We documented all of this in a CASA-CHECKLIST.md in our repo — 10 scan findings (Layer 1) and 28 code-level findings (Layer 2), with status tracking for each.

The actual cost and timeline

Item Cost
TAC Security assessment ~$550
Google Cloud project setup $0
OAuth consent screen review $0 (but weeks of back-and-forth)
Annual recertification ~$550/year
Total (first year) ~$550 + your time

Timeline: about 2-3 weeks from "I need Gmail access" to a production-approved OAuth consent screen, assuming you already have a working app. Most of that time is waiting on Google's review, not the CASA assessment itself.

Should you self-host or use a service?

inbox.dog is open source — you can self-host the entire OAuth proxy. But the CASA audit is per-application. If you self-host, you need your own audit.

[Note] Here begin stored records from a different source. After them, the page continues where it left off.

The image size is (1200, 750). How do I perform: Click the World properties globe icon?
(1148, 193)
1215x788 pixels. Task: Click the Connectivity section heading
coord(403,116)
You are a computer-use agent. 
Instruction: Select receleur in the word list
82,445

The math is simple: at $0.10 per OAuth flow on the hosted version, $550 buys you 5,500 flows. If you need fewer than that, the hosted version is cheaper. If you need more, self-host and pay for the audit yourself.

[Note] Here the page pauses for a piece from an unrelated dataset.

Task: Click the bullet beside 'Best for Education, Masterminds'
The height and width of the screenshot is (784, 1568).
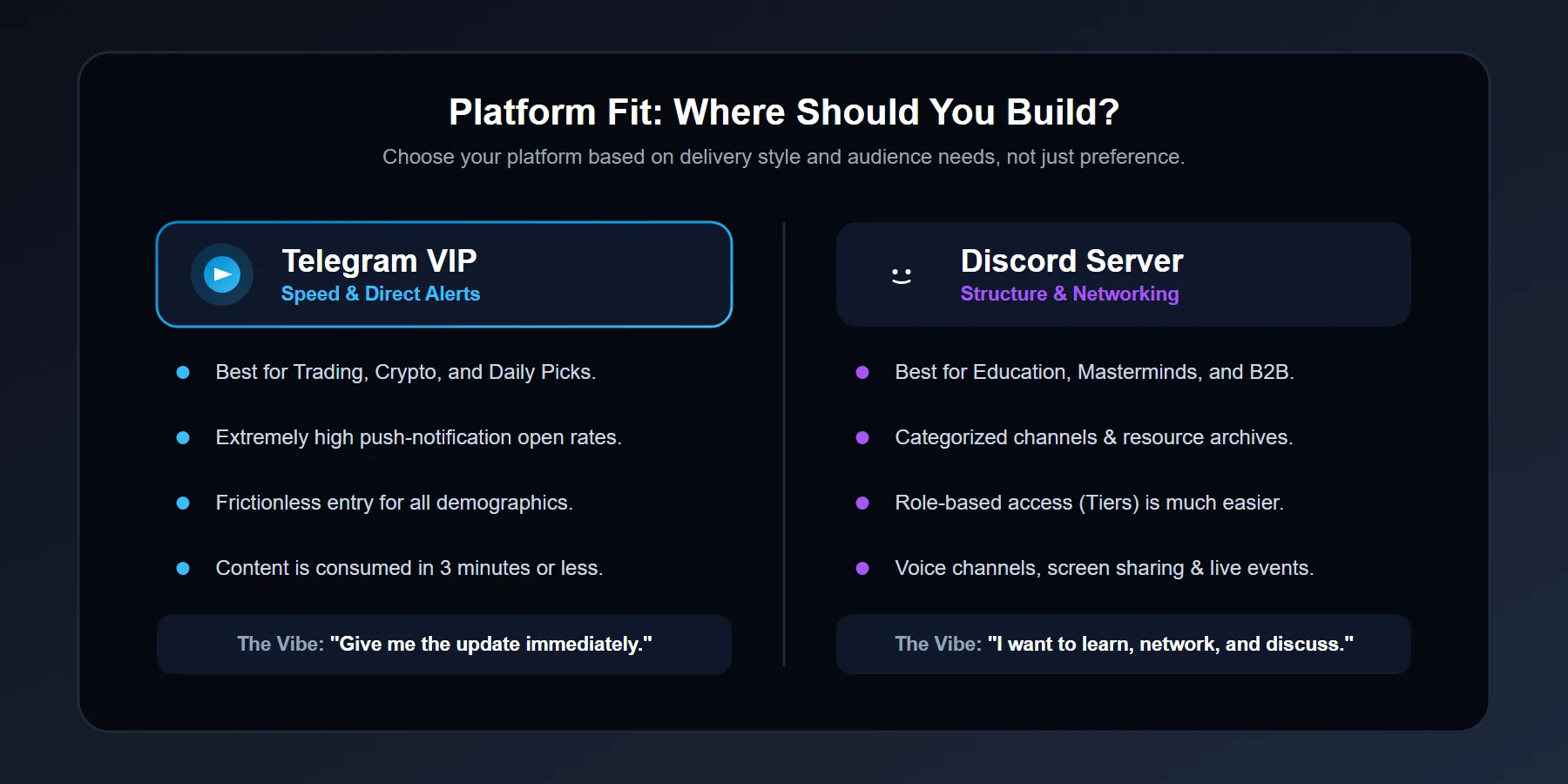Action: (x=863, y=372)
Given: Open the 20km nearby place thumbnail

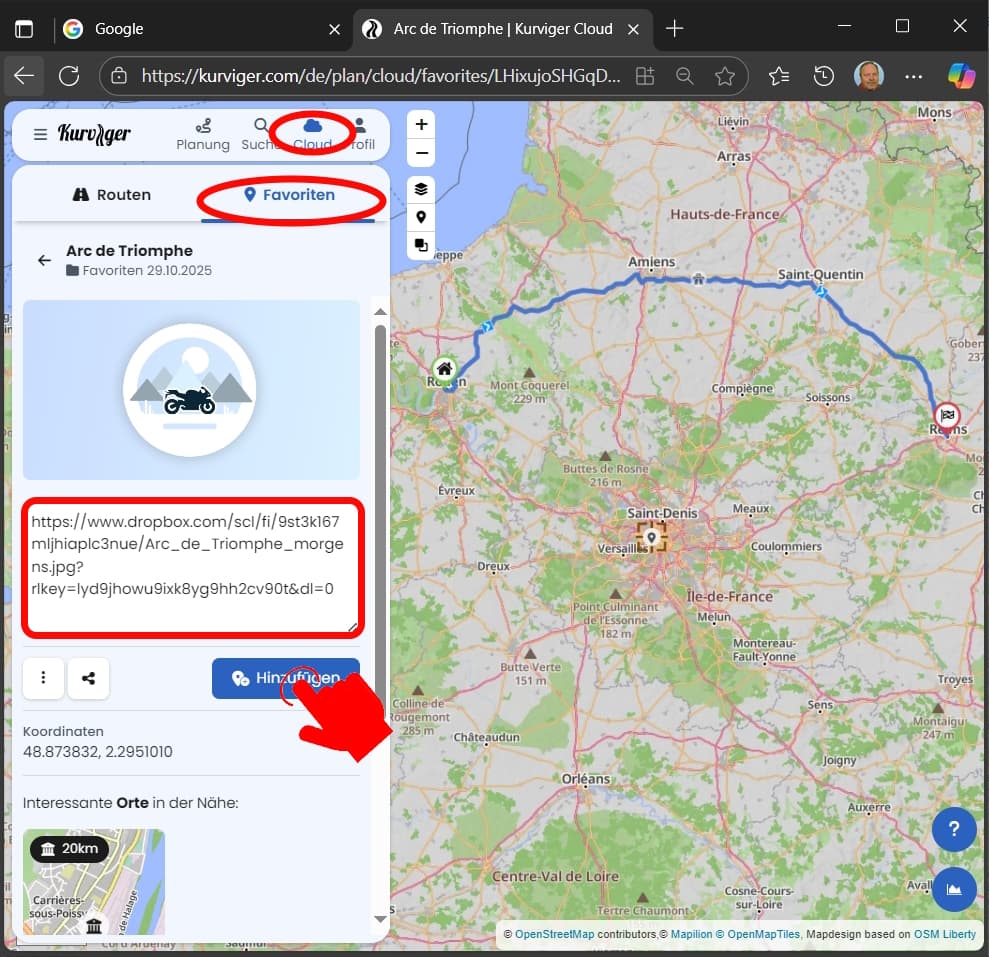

Either way, you skip the Google Cloud Console setup, OAuth consent screen review, and months of back-and-forth with Google's trust and safety team.

Checklist for your own CASA audit

If you're going through this yourself, here's the minimum to pass the ZAP scan:

  1. Set X-Content-Type-Options: nosniff on all responses
  2. Set Strict-Transport-Security: max-age=31536000; includeSubDomains
  3. Set X-Frame-Options: DENY
  4. Set Content-Security-Policy (at minimum frame-ancestors 'none')
  5. Set Referrer-Policy: strict-origin-when-cross-origin
  6. Block TRACE and TRACK HTTP methods
  7. Return Cache-Control: no-store on any response containing tokens or secrets
  8. Sanitize error responses — no stack traces, no internal details
  9. Remove TODO/FIXME/DEBUG comments from production-served HTML and JS
  10. Escape any user-controlled values rendered in HTML

And what the scan won't catch but you should fix anyway:

  • Use timing-safe comparison for all secret/HMAC checks
  • Validate redirect_uri against a per-client allowlist
  • Add idempotency to payment webhooks
  • Validate webhook timestamps
  • Rate limit key creation and token exchange
  • Provide a data deletion endpoint

Our full checklist with status tracking is at CASA-CHECKLIST.md.